In a sense, the group had been hiking into a storm since May 1, when they had embarked on the 2010 AT Circle Expedition, a group thru-hike of the Appalachian Trail organized by Warren Doyle. Even back then, they knew that turbulence tended to follow him wherever he went.
Doyle has been a controversial figure on the trail since 1973, when he set the AT’s first speed record. Since then, he has laid claim to a number of feats that are either truly impressive or outright bizarre, depending on one’s point of view. He claims to have hiked some 34,000 miles on the Appalachian Trail, including nine thru-hikes–and to have completed two of those end-to-end journeys without taking a single shower. He is probably the only hiker to have been arrested on Katahdin for civil disobedience. And just last fall, he and a friend set another “speed record” that entailed hiking up Springer, then jumping in a car and speeding north to the foot of Mt. Katahdin, and trekking to the summit. (Totals: 30 hours; 4.7 miles of hiking; about 1,500 miles of driving).
In 1983, he helped found the Appalachian Long Distance Hikers’ Association, but later was thrown off the group’s board for reading an inflammatory poem in the raw weeks after 9/11. The trail is so entwined with the fabric of his life that he believes his only son, Forest, was conceived in a trailhead parking lot at Neel’s Gap in Georgia.
But what sets Doyle apart from all other quirky thru-hikers is his personal mission to help others complete the AT. Several times a year, he leads something he calls the Appalachian Trail Institute, a five-day seminar for aspiring thru-hikers. There, they absorb practical advice about pack weight and hiking strategies, while pondering such Doylean koans as: “Don’t fight the Trail. You have to flow with it.”
It seems to work: While just a quarter of would-be thru-hikers make it to Katahdin, Doyle says that 75 percent of his “graduates” (about 500, to date) succeed. “I would not have finished if it weren’t for Warren, and I’ll always be grateful,” wrote one Institute participant on Whiteblaze.net, a popular AT hikers website. “The number one thing I took away is that if you really want to finish, you have to realize that it’s mostly a mental challenge.”
But in terms of helping others with their thru-hike aspirations, nothing compares to Doyle’s AT Circle Expeditions. Every five years, Doyle personally leads an organized group thru-hike–eight since 1975–and on these treks the success rate is close to 100 percent.
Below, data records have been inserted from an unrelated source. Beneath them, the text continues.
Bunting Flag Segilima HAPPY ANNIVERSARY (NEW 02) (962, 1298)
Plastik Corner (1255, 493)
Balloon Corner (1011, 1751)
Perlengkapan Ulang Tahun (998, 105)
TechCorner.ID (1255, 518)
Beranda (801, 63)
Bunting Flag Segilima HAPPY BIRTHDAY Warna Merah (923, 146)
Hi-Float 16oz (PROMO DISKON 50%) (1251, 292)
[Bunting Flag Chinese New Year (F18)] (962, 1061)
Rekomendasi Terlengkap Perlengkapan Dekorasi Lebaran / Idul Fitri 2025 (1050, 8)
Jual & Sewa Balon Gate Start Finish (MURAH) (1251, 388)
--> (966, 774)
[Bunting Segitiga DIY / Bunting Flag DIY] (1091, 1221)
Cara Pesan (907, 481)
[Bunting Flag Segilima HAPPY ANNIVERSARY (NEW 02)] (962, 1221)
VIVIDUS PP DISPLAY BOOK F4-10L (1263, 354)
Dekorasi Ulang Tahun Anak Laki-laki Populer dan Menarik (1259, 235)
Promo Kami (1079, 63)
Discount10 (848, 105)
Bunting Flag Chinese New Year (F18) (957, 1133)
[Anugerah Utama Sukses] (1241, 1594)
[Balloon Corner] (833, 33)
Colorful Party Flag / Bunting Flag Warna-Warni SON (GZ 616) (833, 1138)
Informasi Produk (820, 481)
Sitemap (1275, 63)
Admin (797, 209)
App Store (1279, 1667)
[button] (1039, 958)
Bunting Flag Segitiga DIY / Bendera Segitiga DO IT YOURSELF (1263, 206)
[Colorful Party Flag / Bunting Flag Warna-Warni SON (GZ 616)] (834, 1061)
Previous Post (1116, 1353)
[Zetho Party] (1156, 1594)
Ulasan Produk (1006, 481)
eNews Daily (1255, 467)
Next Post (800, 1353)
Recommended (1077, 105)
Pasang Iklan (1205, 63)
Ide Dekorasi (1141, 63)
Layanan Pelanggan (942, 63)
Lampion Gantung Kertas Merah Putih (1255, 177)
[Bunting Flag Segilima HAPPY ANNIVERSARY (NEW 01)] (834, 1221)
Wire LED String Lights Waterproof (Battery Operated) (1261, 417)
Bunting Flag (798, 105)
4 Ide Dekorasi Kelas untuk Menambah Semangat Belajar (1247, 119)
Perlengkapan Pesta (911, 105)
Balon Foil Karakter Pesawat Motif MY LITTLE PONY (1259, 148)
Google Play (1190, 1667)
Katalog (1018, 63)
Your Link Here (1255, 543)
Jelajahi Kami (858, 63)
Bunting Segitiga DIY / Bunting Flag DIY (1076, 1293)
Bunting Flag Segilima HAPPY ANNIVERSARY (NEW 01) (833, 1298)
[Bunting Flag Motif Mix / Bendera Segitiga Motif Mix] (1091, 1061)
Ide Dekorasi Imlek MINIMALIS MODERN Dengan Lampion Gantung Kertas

There are two main reasons for this astonishing track record. The first and most obvious is that Doyle’s Expeditions use van support–which does not endear him to AT purists, who fear the possible commercialization of the trail (for-profit guiding is prohibited, and Doyle collects money only to cover group expenses), or who simply feel that using a van is cheating.
But to Doyle’s mind, the van isn’t important anyway. What really matters–what makes these hikes so powerfully unique–is the “Circle,” a vow his hikers make to complete the trail together. For those who join the Circle, three “expectations” apply. First, everybody must follow every white blaze (AT markers). Second, everyone will start and finish the trail at the same time. Third and most important, everybody who starts must finish. In other words, there is no quitting, except due to a family emergency or “unavoidable injury.” Anything short of finishing together, on top of Katahdin, will be considered a failure for all.
Critics decry the use of a van as slackpacking and call the Circle a cult, with Doyle at its center. As a member of the 2000 Expedition puts it, “You know that saying, ‘hike your own hike’? Well, when you hike with Warren, you hike his hike.” His fans see him differently. “Who else would devote so much time to helping you realize your dream?” asks Cindy Bertothy, 59, from Texas, a member of his latest Expedition.
But Doyle’s method raises deeper questions about what, exactly, constitutes a “true” thru-hike. Is it just about completing the 5 million steps between Springer and Katahdin? Or is it about something more–some transcendent sense of self-reliance that is either learned or enhanced along the way? Or do his Circle Expeditions–and their all-for-one, one-for-all pact–offer a more ineffable reward? Could his method teach us all something about working together, and finishing what we start?
To answer these questions–and learn what it’s like to hike with a guy who doesn’t pack a toothbrush for a four-month trek–I joined Doyle’s 2010 AT Circle Expedition for parts of the journey from Georgia to Maine.